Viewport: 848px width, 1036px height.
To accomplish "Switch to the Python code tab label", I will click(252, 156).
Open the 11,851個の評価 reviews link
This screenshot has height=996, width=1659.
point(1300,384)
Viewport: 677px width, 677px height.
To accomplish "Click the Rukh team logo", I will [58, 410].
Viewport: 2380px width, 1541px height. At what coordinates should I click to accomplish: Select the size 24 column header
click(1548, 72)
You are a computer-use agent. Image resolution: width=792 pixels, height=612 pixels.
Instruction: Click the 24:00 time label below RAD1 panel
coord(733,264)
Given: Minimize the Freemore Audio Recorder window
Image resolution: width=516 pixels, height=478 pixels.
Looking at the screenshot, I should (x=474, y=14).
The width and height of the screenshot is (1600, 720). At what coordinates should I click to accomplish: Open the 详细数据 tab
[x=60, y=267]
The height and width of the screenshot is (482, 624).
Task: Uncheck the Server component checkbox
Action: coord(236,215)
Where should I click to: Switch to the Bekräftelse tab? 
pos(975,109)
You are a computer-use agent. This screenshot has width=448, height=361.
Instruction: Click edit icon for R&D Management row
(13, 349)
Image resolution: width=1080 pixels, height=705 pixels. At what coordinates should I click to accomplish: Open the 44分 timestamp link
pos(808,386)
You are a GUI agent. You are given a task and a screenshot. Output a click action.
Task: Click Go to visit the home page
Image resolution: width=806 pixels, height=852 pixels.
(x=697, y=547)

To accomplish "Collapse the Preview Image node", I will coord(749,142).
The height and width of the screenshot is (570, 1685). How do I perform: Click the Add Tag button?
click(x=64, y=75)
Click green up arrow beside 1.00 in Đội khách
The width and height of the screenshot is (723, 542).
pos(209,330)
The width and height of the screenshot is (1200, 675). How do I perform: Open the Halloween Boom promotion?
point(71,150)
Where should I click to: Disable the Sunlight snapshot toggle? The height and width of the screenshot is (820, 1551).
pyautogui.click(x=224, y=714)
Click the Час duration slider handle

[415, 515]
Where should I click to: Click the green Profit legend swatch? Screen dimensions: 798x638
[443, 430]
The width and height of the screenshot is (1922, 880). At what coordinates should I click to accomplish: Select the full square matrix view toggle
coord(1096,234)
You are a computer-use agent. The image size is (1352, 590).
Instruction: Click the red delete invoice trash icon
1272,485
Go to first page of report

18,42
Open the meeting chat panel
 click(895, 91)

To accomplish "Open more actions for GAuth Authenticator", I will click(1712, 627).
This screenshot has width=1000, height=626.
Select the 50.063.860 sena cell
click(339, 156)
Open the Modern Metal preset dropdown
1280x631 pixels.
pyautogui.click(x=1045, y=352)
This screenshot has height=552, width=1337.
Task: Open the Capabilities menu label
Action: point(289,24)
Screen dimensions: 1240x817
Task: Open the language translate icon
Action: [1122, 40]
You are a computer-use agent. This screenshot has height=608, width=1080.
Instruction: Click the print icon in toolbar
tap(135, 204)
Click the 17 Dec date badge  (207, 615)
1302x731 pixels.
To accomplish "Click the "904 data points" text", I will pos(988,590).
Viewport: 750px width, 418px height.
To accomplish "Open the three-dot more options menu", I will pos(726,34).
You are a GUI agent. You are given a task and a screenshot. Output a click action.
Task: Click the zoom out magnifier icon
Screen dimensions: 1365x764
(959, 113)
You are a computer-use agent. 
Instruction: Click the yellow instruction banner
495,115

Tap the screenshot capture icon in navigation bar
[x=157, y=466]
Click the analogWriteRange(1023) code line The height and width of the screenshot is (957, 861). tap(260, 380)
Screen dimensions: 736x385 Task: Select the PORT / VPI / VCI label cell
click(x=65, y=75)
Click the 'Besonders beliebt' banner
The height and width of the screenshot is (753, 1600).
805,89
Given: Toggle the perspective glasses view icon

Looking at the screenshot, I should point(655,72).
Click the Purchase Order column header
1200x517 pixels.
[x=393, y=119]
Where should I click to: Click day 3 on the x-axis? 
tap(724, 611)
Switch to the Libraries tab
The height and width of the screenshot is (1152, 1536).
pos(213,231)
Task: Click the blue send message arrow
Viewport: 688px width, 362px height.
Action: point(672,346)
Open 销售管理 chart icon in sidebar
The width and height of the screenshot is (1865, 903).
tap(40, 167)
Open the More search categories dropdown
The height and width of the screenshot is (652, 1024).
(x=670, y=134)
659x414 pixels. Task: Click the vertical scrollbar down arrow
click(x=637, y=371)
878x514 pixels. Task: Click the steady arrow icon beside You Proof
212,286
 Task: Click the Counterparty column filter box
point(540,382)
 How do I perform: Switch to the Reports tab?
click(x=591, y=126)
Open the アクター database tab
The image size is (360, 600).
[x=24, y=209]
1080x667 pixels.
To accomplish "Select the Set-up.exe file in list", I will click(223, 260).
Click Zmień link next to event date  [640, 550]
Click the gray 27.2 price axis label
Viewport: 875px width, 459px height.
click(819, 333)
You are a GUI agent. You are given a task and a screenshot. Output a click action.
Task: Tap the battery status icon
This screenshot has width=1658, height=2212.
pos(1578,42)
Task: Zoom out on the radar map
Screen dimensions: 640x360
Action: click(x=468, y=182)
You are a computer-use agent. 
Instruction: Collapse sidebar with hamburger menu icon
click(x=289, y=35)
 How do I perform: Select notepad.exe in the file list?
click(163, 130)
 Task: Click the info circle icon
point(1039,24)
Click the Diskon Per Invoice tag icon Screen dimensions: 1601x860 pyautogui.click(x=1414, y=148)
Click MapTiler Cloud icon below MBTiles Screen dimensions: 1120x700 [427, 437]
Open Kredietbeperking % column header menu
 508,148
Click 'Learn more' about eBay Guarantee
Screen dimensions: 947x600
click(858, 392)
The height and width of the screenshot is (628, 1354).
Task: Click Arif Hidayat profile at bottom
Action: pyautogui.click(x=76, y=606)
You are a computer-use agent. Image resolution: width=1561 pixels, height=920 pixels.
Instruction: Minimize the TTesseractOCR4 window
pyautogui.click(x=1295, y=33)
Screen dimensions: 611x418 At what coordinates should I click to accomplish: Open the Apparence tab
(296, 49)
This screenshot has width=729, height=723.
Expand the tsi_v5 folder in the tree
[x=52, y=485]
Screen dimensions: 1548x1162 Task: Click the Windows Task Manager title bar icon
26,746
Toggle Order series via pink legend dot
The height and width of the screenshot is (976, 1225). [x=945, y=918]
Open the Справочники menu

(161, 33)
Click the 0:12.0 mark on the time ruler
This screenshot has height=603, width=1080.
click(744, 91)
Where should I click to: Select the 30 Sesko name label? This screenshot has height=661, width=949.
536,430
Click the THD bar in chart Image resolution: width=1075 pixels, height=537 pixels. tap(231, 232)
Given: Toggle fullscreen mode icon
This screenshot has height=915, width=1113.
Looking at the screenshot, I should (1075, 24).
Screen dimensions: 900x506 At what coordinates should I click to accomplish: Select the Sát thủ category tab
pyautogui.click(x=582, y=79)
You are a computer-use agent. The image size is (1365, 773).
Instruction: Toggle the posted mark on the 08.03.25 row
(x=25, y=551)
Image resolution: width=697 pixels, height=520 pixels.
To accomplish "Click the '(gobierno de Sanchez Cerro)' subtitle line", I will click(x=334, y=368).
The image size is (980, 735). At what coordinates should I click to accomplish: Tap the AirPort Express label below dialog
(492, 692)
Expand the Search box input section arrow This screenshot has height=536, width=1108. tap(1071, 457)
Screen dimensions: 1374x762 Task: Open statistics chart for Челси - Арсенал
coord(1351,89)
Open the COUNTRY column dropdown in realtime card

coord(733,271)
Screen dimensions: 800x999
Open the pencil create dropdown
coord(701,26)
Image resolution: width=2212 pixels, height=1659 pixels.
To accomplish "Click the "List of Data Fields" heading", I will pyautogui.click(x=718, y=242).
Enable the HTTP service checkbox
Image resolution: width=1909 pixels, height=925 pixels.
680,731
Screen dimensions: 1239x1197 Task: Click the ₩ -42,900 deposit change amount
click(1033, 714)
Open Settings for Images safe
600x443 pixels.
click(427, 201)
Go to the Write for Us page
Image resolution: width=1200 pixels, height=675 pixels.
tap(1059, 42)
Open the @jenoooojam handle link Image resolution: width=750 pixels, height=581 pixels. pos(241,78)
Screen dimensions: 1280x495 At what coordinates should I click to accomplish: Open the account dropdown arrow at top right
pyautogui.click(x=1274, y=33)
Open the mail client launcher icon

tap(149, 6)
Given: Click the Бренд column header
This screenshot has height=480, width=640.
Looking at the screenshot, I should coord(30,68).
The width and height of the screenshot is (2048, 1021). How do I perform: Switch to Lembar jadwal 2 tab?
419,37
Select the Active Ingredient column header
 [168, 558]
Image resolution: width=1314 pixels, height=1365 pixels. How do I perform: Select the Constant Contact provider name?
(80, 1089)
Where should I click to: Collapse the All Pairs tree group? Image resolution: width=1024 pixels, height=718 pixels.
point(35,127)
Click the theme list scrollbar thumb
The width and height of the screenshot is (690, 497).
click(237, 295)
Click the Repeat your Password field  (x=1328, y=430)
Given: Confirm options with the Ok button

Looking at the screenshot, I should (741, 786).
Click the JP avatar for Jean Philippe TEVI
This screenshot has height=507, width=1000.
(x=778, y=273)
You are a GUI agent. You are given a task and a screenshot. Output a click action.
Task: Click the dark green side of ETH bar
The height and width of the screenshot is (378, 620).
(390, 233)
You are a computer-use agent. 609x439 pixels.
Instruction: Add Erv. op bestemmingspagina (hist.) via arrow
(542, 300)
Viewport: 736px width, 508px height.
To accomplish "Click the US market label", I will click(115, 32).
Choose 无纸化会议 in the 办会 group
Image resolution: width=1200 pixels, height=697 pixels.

■ WHAT YOU HAVE TO DO:
Tally the lines of the material that include "date". Only the total should be given.

■ EXPECTED ANSWER:
2